DATA FOR REVIEW ->

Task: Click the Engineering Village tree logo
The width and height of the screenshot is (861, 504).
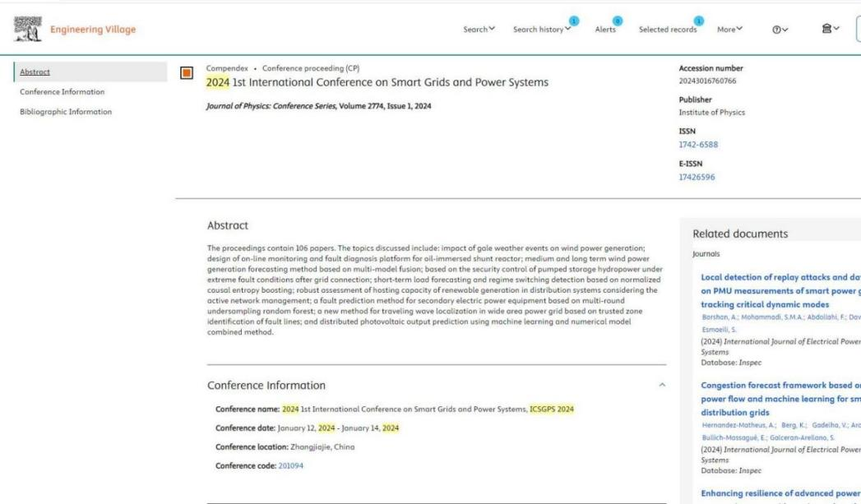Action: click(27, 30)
---
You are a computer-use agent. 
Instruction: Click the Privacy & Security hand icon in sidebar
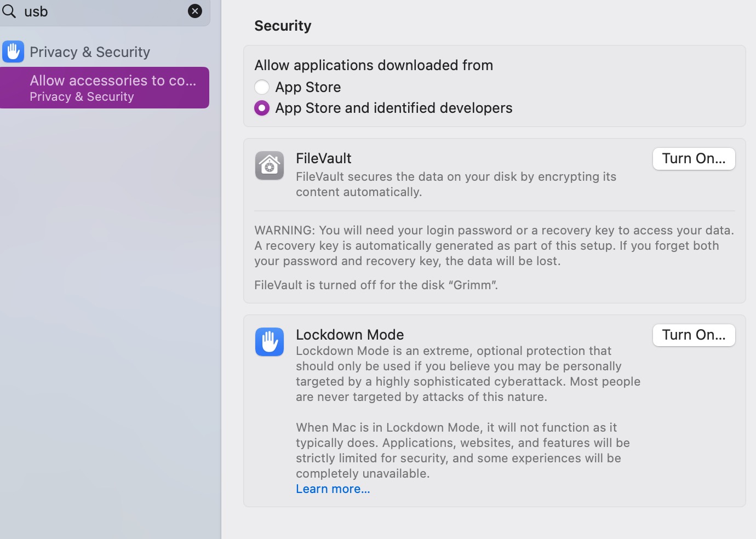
---
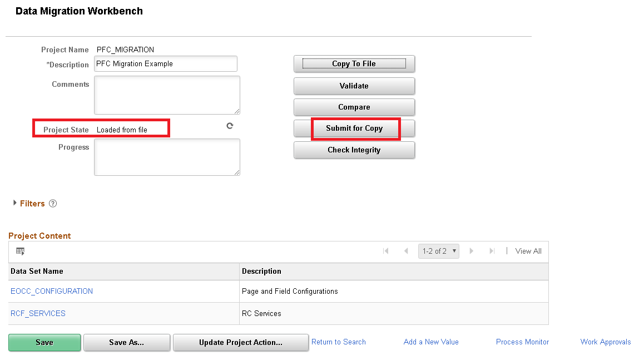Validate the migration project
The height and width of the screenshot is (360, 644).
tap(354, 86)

TASK DESCRIPTION ->
Out of the data above, set down the lines from the one with "You are a computer-use agent." to the one with "Instruction: Click the", both included, exactly as written and with no additions.

SOLUTION TO THIS PROBLEM ->
You are a computer-use agent. 
Instruction: Click the Privacy & Security hand icon in sidebar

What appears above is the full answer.